- WRITTEN INSTRUCTION
Rewrite the entries from the start through the line with "Action: [x=185, y=136]", changing "Table icon" to "grid icon" and leaving everything else as it is.

- MATERIAL PROVIDED
^^^^^^^^^^^^^^^^
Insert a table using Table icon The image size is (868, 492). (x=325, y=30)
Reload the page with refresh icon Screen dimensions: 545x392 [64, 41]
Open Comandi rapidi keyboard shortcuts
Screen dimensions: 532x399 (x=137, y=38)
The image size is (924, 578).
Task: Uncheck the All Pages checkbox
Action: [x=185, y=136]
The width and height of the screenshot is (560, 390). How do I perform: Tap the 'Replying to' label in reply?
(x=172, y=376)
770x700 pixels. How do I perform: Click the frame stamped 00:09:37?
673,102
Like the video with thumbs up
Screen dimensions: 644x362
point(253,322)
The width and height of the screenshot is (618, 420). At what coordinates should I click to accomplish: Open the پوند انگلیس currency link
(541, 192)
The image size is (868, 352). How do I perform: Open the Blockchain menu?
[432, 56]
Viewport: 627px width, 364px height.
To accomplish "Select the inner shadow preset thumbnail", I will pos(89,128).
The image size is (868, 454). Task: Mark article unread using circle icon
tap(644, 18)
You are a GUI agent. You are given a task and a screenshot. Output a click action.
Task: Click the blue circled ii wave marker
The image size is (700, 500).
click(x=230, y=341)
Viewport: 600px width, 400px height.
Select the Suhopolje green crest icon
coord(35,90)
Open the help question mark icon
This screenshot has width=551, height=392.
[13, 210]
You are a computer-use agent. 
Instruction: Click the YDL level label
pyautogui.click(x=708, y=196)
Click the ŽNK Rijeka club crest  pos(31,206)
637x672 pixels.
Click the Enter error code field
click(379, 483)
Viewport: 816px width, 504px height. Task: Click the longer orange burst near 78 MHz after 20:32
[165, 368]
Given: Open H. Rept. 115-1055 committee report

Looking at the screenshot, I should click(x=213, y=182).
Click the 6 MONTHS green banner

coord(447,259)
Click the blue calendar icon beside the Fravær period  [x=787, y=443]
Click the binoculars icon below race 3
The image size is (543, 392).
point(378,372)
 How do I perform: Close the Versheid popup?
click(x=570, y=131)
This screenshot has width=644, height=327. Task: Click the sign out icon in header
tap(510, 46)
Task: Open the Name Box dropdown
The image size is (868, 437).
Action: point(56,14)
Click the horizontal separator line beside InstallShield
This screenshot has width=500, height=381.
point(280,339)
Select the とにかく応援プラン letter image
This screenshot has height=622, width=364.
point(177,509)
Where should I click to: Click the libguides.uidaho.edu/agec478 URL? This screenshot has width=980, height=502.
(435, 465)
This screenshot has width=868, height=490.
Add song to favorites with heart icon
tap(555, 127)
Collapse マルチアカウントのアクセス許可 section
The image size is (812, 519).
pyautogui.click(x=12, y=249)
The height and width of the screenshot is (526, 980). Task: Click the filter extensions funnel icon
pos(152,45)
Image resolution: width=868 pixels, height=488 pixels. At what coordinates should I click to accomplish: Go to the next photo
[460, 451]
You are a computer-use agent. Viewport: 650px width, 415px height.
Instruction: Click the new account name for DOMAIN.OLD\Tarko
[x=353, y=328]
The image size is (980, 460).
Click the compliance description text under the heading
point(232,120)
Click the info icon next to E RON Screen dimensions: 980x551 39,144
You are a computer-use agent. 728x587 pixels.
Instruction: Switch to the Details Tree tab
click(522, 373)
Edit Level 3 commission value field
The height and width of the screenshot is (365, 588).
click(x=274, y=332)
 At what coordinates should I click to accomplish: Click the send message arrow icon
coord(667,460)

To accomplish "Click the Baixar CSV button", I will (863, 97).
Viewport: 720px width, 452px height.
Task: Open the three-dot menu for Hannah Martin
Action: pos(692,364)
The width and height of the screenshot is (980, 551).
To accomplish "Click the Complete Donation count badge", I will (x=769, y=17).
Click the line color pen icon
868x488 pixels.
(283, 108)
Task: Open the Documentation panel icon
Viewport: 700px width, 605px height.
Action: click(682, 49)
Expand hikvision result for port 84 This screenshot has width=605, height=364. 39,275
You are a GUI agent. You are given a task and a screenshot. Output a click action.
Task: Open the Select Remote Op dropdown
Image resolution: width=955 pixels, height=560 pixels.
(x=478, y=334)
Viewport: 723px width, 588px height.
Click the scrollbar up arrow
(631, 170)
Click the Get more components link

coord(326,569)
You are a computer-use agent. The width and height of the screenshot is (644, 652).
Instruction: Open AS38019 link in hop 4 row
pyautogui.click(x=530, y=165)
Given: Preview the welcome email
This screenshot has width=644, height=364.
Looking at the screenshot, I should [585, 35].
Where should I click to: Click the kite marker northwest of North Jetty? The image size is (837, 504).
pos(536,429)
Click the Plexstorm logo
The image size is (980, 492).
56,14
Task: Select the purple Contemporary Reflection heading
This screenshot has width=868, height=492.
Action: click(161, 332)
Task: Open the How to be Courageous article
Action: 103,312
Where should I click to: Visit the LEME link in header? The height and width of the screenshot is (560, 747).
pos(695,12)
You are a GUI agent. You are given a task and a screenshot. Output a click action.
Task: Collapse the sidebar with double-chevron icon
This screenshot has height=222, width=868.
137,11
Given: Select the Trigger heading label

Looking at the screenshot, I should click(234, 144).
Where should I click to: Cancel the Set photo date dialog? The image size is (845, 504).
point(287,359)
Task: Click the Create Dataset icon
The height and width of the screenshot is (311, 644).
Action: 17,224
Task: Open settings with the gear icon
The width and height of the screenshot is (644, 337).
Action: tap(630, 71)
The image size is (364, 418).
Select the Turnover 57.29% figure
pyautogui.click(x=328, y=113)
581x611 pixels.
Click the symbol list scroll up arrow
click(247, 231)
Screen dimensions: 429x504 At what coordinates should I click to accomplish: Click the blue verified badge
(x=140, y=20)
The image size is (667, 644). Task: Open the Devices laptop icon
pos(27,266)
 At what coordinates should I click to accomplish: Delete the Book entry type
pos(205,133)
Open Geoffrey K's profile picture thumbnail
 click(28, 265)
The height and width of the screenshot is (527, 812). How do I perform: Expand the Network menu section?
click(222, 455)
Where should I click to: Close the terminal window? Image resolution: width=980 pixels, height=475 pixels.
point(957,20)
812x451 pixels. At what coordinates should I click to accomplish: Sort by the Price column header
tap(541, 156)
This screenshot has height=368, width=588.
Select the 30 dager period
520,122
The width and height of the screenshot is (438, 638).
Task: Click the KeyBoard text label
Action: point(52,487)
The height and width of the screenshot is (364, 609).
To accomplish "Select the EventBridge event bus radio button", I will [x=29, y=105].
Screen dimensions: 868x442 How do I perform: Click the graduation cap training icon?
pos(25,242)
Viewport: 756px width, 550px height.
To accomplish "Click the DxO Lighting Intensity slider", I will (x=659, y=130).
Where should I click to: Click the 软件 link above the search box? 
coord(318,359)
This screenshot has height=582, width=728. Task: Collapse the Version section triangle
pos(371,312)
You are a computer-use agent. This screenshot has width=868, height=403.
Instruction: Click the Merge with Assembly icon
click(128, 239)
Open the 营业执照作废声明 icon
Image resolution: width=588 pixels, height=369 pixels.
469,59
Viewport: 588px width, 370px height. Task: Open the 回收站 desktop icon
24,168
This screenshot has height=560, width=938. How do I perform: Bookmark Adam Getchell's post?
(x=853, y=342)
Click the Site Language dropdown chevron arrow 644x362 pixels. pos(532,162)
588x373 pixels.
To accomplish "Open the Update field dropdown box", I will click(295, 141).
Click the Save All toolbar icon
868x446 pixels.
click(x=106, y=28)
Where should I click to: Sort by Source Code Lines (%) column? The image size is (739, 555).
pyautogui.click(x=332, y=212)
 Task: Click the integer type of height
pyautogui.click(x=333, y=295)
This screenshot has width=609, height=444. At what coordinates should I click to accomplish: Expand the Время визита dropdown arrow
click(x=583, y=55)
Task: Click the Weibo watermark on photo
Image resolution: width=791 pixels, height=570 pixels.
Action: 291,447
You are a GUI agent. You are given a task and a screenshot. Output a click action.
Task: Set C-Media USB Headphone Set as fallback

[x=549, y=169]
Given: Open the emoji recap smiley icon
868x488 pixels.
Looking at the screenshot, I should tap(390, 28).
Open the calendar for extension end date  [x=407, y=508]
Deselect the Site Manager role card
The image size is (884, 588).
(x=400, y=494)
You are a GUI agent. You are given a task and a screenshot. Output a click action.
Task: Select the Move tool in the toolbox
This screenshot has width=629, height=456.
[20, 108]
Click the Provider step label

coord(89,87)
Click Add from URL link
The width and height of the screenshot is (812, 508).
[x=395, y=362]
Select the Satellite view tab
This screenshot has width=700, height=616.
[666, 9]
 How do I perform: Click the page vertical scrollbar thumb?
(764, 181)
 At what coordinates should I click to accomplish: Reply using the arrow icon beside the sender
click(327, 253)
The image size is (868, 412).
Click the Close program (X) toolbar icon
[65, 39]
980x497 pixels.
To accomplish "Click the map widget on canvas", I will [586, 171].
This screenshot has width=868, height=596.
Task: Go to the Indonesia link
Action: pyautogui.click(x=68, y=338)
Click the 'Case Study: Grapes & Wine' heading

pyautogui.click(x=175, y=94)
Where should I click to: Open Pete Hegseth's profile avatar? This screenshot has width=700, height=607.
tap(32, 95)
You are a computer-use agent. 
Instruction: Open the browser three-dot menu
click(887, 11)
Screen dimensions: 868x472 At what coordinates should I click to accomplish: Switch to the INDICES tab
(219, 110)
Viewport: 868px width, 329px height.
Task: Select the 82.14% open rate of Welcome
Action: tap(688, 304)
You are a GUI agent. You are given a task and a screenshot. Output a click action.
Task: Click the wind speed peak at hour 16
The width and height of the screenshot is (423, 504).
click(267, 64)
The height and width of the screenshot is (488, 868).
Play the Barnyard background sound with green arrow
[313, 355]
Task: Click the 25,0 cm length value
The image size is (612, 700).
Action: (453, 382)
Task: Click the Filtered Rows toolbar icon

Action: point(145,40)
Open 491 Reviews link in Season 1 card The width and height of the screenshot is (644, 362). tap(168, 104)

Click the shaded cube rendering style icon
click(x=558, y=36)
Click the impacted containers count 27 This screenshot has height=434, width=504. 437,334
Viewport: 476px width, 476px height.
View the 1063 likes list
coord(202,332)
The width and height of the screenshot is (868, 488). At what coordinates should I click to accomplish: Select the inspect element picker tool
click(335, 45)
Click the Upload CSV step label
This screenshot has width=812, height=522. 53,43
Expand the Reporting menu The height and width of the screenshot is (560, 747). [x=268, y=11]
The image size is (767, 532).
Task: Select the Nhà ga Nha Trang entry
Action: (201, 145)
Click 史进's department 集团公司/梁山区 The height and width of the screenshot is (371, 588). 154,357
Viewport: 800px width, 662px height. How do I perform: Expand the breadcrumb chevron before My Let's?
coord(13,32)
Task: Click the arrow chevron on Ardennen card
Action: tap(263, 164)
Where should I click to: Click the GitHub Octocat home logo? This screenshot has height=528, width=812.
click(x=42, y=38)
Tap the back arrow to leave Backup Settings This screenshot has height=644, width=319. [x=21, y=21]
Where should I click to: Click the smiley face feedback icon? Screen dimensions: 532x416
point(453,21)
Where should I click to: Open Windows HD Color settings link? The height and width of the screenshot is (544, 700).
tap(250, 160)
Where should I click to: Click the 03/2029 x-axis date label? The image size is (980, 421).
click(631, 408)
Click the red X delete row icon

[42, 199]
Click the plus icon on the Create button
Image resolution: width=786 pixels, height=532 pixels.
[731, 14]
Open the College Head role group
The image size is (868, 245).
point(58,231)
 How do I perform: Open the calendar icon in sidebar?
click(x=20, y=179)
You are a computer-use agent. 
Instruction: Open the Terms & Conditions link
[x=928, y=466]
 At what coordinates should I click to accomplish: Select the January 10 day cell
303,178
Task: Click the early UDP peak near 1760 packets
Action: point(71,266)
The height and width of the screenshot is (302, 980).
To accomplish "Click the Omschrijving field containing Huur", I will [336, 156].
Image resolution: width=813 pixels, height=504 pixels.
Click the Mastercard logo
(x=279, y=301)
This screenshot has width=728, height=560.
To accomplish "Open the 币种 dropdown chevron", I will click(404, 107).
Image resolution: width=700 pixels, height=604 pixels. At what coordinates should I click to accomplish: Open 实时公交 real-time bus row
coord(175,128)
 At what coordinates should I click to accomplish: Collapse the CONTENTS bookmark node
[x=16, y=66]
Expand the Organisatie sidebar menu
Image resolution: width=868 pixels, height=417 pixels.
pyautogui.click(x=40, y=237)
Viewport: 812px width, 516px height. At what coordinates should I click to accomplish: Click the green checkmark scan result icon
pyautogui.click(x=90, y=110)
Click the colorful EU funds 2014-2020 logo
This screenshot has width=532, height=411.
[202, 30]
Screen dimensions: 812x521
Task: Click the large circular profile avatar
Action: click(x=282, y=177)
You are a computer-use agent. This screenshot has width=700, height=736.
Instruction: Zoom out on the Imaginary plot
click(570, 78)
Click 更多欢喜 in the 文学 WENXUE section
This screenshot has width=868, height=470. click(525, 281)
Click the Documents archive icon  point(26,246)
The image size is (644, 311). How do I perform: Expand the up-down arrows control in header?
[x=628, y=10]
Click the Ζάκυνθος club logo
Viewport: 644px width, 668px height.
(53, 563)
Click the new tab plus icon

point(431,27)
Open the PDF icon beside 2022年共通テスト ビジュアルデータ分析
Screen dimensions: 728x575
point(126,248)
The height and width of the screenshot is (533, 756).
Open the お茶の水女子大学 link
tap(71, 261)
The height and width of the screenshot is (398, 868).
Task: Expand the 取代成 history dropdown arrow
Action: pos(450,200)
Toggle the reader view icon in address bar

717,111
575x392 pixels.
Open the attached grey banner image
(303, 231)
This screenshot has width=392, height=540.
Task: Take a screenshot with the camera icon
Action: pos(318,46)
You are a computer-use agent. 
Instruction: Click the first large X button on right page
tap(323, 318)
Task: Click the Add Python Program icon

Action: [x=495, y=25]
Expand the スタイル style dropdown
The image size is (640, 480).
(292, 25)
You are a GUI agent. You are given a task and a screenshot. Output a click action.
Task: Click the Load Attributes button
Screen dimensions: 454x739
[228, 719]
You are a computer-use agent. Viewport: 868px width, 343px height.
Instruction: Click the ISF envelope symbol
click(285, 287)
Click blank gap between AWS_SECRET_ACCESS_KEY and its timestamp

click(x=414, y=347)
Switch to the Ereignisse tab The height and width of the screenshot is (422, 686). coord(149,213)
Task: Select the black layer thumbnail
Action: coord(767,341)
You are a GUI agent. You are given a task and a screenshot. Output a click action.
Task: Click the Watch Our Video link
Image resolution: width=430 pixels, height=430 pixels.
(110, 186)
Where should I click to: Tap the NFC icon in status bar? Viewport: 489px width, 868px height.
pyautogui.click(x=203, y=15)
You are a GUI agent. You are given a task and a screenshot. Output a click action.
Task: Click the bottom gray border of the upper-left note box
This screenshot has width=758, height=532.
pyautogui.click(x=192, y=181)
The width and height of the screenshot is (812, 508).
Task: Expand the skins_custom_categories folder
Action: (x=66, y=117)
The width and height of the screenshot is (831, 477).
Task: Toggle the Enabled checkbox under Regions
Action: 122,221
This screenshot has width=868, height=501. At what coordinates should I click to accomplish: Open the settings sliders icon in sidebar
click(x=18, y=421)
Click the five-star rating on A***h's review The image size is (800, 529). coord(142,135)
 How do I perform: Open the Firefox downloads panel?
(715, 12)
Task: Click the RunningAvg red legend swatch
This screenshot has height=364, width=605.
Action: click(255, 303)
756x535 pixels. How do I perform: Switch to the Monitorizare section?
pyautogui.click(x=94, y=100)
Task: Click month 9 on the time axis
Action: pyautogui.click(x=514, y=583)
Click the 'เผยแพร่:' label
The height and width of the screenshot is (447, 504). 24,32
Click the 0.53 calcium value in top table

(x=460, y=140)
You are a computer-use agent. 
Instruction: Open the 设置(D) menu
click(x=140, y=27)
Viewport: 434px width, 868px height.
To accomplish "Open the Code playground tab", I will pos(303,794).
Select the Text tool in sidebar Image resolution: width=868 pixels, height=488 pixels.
^^^^^^^^^^^^^^^^
- ANSWER IN FULL
Insert a table using grid icon The image size is (868, 492). (x=325, y=30)
Reload the page with refresh icon Screen dimensions: 545x392 [64, 41]
Open Comandi rapidi keyboard shortcuts
Screen dimensions: 532x399 (x=137, y=38)
The image size is (924, 578).
Task: Uncheck the All Pages checkbox
Action: [x=185, y=136]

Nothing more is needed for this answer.